**SOURCE DOCUMENT:**
The journey to return a central Alberta steam engine legend to the rails will begin next week.
Spirit of Alberta #6060 has been parked near Stettler since 2012, awaiting repairs to its massive boiler, a huge job that is expected to cost $650,000.
Rocky Mountain Rail Society’s fundraising efforts have been chugging along with $50,000 in Alberta Gaming, Liquor and Cannabis funding and donations banked.
With society volunteers itching to get started on the restoration, they decided to go ahead with the first task, replacing about 70 boiler staybolts on the engine that rolled out of a Montreal train works in 1944.
“We thought we’ve got enough money to do this first step, so we thought, ‘What the heck, let’s do it,’’” said society member Rich Graydon.
“We’re putting some money into the economy at the same time and, hopefully, encourage some other non-profits to try to do things to keep the economy going.”
A team of boiler specialists from Edmonton-based dfBoiler Tube Industries is coming down on Monday to begin the tricky job of removing all of the boiler staybolts.

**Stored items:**
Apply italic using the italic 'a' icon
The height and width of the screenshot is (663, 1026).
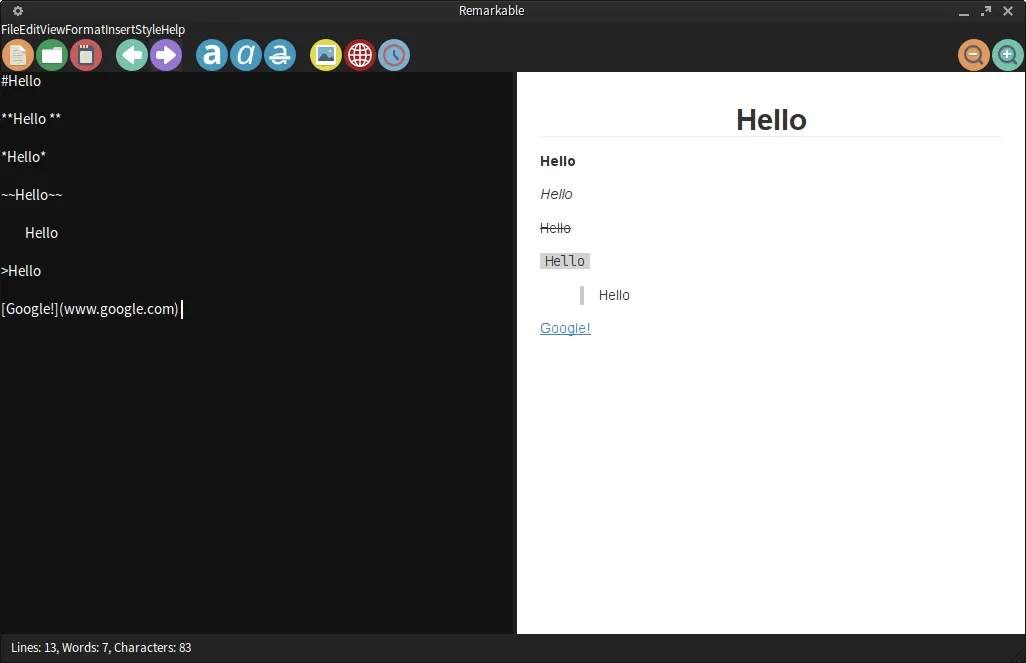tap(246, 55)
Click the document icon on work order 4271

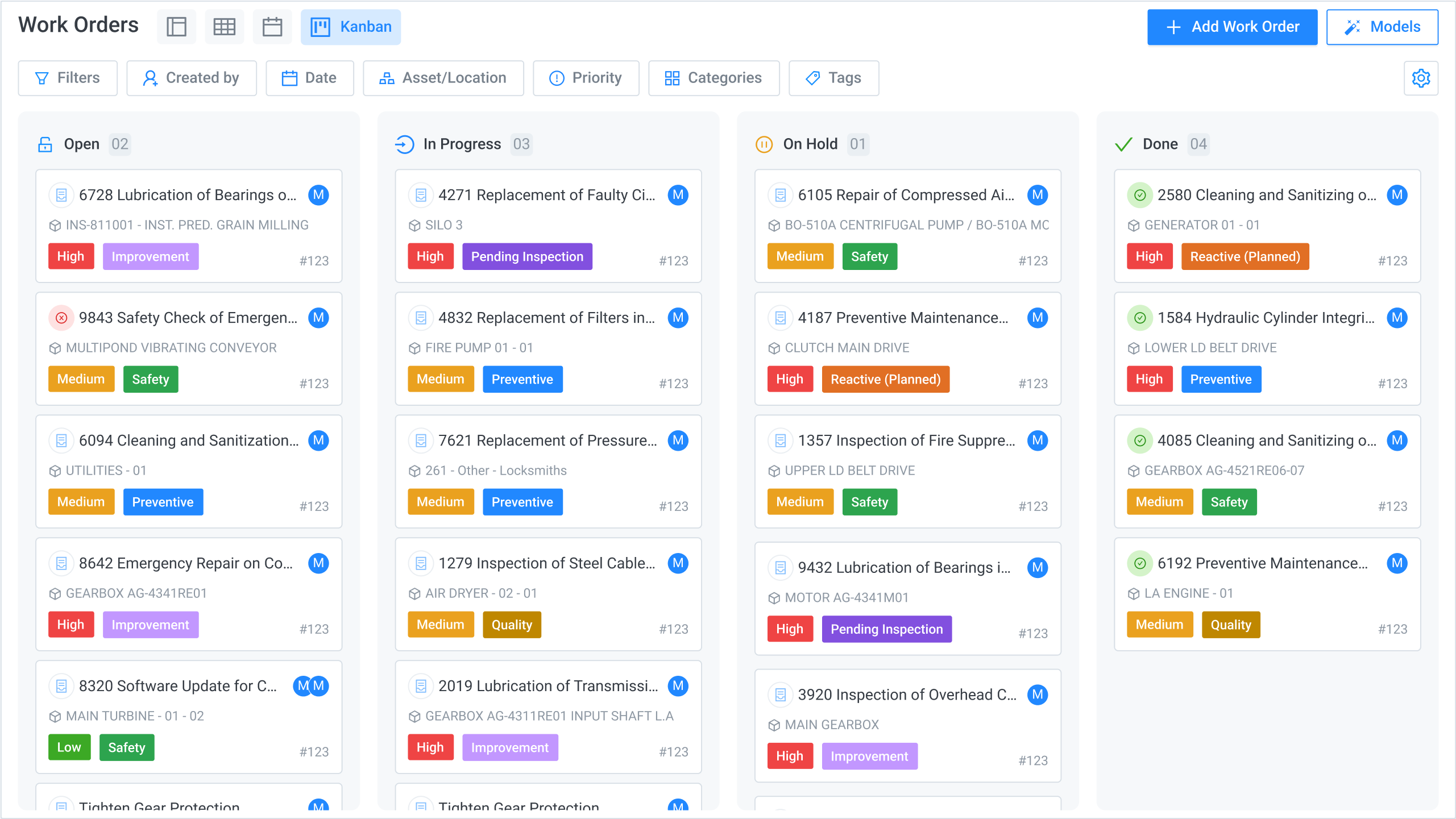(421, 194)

**YOUR TASKS:**
1) Reproduce the steam engine article word for word, starting with "The journey to" and going on through "to cost $650,000.".
2) According to the steam engine article, in what year did the engine roll out of a Montreal train works?
These rows were taken from a separate source, not from the steam engine article.

**RESULTS OF THE TASKS:**
1)
The journey to return a central Alberta steam engine legend to the rails will begin next week.
Spirit of Alberta #6060 has been parked near Stettler since 2012, awaiting repairs to its massive boiler, a huge job that is expected to cost $650,000.

2) 1944